Trustees' Fees and Expenses. The Fund pays each Trustee not affiliated with the Advisor retainer fees plus specified amounts for attended board and committee meetings.
Other Related Parties. AARP through its affiliate, AARP Services, Inc., monitors and oversees the AARP Investment Program from Scudder Investments, but does not act as an investment advisor or recommend specific mutual funds. DeIM has agreed to pay a fee to AARP and/or its affiliates in return for the use of the AARP trademark and services relating to investments by AARP members in AARP Class shares of the Fund. This fee is calculated on a daily basis as a percentage of the combined net assets of the AARP classes of all funds managed by DeIM. The fee rates, which decrease as the aggregate net assets of the AARP classes become larger, are as follows: 0.07% for the first $6 billion of net assets, 0.06% for the next $10 billion and 0.05% thereafter. These amounts are used for the general purposes of AARP and its members.

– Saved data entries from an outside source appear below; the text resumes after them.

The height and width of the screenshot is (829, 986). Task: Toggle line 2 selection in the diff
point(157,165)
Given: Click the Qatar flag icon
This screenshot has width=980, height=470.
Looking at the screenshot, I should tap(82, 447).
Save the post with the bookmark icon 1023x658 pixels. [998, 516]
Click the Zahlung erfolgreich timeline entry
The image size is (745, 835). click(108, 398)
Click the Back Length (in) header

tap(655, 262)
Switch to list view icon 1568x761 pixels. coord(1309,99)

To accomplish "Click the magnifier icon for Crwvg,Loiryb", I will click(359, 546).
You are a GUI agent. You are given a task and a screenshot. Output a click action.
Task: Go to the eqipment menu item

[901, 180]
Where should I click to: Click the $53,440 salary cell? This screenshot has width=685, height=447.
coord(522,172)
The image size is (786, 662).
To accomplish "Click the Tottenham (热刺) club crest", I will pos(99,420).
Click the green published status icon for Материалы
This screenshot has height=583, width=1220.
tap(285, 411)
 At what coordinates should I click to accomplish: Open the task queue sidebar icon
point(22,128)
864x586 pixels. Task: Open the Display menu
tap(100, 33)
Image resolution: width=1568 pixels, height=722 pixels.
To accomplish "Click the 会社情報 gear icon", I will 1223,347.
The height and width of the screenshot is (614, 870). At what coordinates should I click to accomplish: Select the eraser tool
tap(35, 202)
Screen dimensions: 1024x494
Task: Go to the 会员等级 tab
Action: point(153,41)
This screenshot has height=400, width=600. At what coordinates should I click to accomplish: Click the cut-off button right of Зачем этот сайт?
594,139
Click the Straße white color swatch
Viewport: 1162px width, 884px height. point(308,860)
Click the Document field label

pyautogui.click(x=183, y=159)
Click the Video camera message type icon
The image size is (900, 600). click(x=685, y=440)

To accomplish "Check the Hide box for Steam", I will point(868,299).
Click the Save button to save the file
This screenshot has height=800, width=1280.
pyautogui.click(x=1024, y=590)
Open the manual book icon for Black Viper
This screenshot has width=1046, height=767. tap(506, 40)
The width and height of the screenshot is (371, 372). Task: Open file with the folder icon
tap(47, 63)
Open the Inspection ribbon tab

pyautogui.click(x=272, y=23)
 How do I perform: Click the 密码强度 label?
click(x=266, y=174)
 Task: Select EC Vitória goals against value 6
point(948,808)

Insurance Brokerage Commissions. The Fund paid insurance premiums to an unaffiliated insurance broker in 2002 and 2003. This broker in turn paid a portion of its commissions to an affiliate of the Advisor, which performed certain insurance brokerage services for the broker. The Advisor has reimbursed the Fund for the portion of commissions (plus interest) paid to the affiliate of the Advisor attributable to the premiums paid by the Fund. The amounts for 2002 and 2003 were $111 and $82, respectively.
C. Expense Reductions
For the year ended May 31, 2005, the Advisor agreed to reimburse the Fund $2,622, which represents a portion of the fee savings expected to be realized by the Advisor related to the outsourcing by the Advisor of certain administrative services to an unaffiliated service provider.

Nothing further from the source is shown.